Note: Netplan will apply configuration files in this directory in the numerical order of the filename prefix (ie., 00-*, 01-*, etc.). Any interfaces configured in an earlier file will be overwritten by higher-numbered configuration files, so we create a file with the prefix 99-* in order to supersede all other configuration files.

Quick explanation: In order to get Internet connectivity to the EPC, we configure the "upstream" or "WAN" ethernet interface (enp1s0) to request an IP address via DHCP from an upstream router it's connected to (as your computer usually does when you plug it into a typical home router), which passes its traffic to and from the global Internet. That's why we have the line dhcp4: yes under our interface name enp1s0. We don't need this interface to have any other IP addresses.

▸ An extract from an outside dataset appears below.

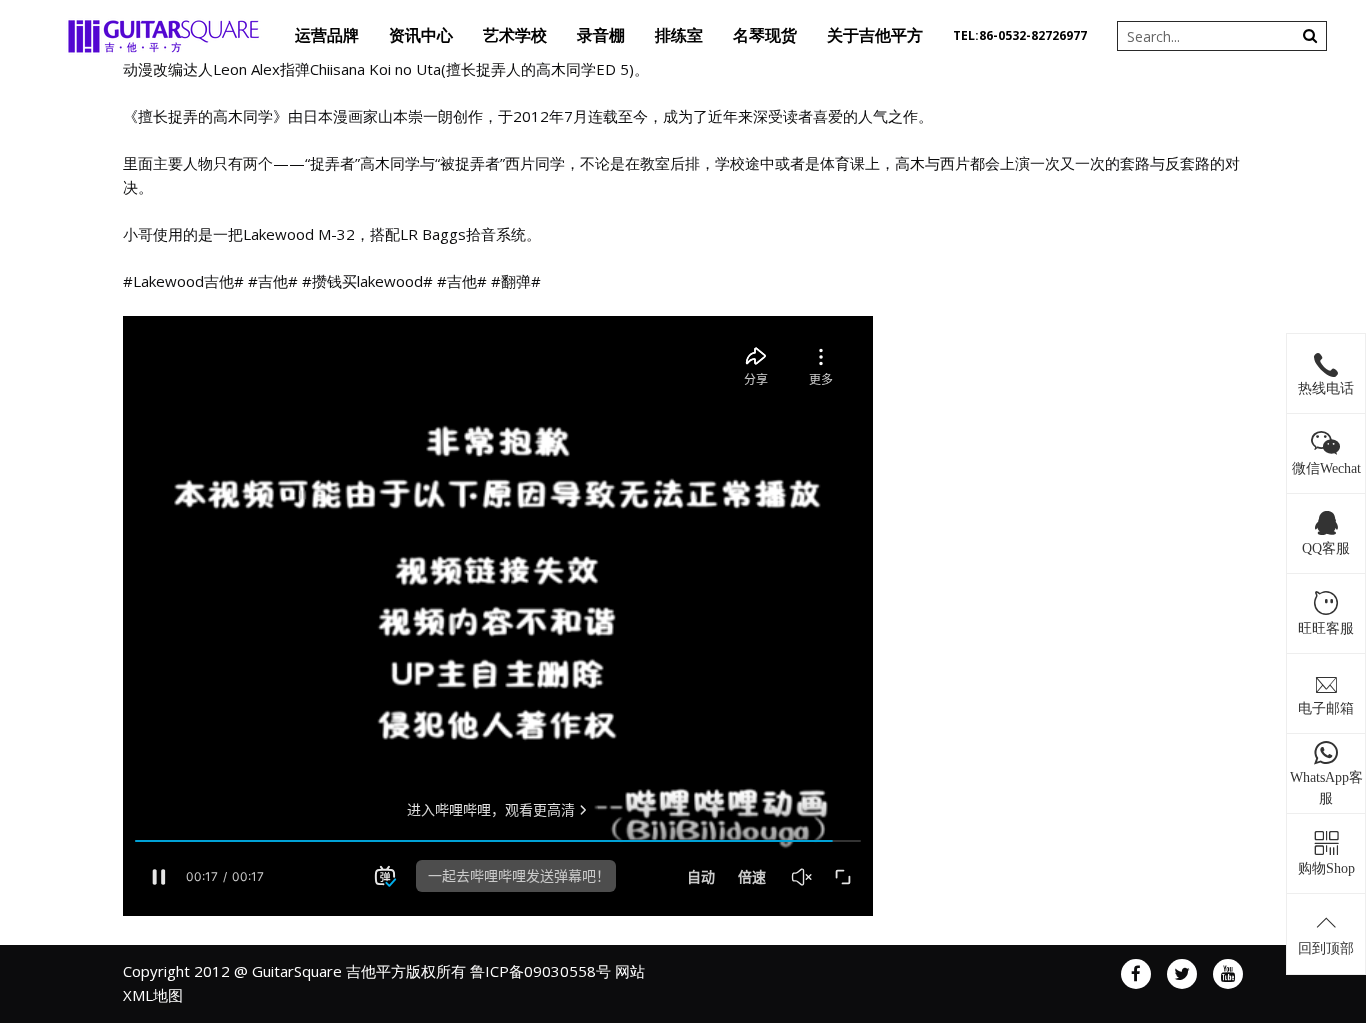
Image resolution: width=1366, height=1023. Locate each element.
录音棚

The "downstream" ethernet interface (enp4s0) connected to the eNB is assigned two IP addresses and subnets, which are configured statically (not by DHCP, hence the dhcp4: no). In our case, we need this interface to talk to the Baicells Nova 233 eNB we use. Our eNB has the default local (LAN) IP address of 192.168.150.1. We also need to set its WAN address (for whatever reason this is required to be different) to 192.168.151.1, as in this eNB setup tutorial. That's why we have the addresses: section that sets the static IP addresses of the EPC to 192.168.150.2/24 and 192.168.151.2/24. Since these IP addresses are in the same subnet as the eNB IP addresses, they will be able to talk to each other automatically without a router in between helping to route communications packets between the two addresses.

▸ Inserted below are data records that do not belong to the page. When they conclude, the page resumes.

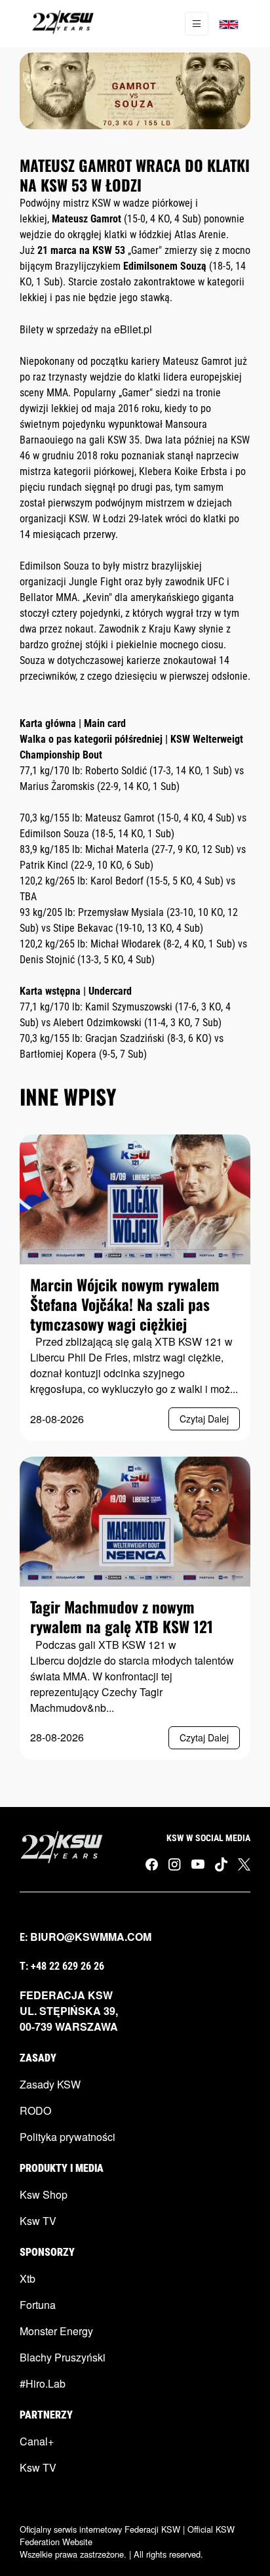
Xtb (27, 2278)
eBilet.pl (133, 329)
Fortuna (38, 2304)
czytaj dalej (204, 1418)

Below we also provide an alternate configuration in case you do not yet have a machine with 2 ethernet ports or a USB to ethernet adapter dongle. However, only the first configuration is recommended for deployments for security reasons. The alternative should be used for testing only.

If you don’t yet have a machine with 2 ethernet ports or a USB to ethernet adapter dongle, you can temporarily use a machine with a single ethernet port along with a simple switch or router. If using a simple switch, you can follow the same instructions but connect all three of the EPC, eNB, and upstream Internet router to the switch. If using a router, you may instead need to configure the router to assign 2 private static IPs to each of the EPC (i.e. 192.168.150.2, 192.168.151.2) and eNB (i.e. 192.168.150.1, 192.168.151.1), such that it will correctly NAT upstream traffic and also route local traffic between the EPC and eNB.

# Network config EPC with single ethernet card
# A switch is used to connect all devices
network:
  ethernets:
    enp1s0: # name of ethernet interface
      dhcp4: true
      addresses:
        - 192.168.150.2/24 # list all downstream networks
        - 192.168.151.2/24
  version: 2

Once this file (or your router configuration) has been modified, restart the network daemon to apply the configuration changes:

sudo netplan try

and if the Netplan syntax check succeeds, hit the Enter or Return key to accept the configuration change.

If the eNB will be plugged into its own dedicated EPC ethernet port, as in the recommended configuration above, you may need to connect that EPC ethernet port to something (e.g. the eNB, a switch, another machine) via an ethernet cable to wake the interface up (so that it becomes active and takes on the assigned IP addresses). This is because the open5gs MME needs to "bind" (or associate) its S1 interface to one of those IP addresses (in this case 192.168.0.2). Until those IP addresses exist on your machine, the MME will continually throw errors if you try to run it.

Setting iptables NAT rules to connect the eNB to the Internet

As explained above, the eNB currently has the IP addresses 192.168.150.1 and 192.168.151.1-- private IP addresses that cannot be used on the public Internet. Therefore, to successfully route the eNB's network traffic to the Internet, we have to add a routing rule in the EPC computer that performs NAT, allowing packets from the eNB's subnet to exit the WAN port of the EPC masquerading as coming from the EPC's IP address to the upstream network.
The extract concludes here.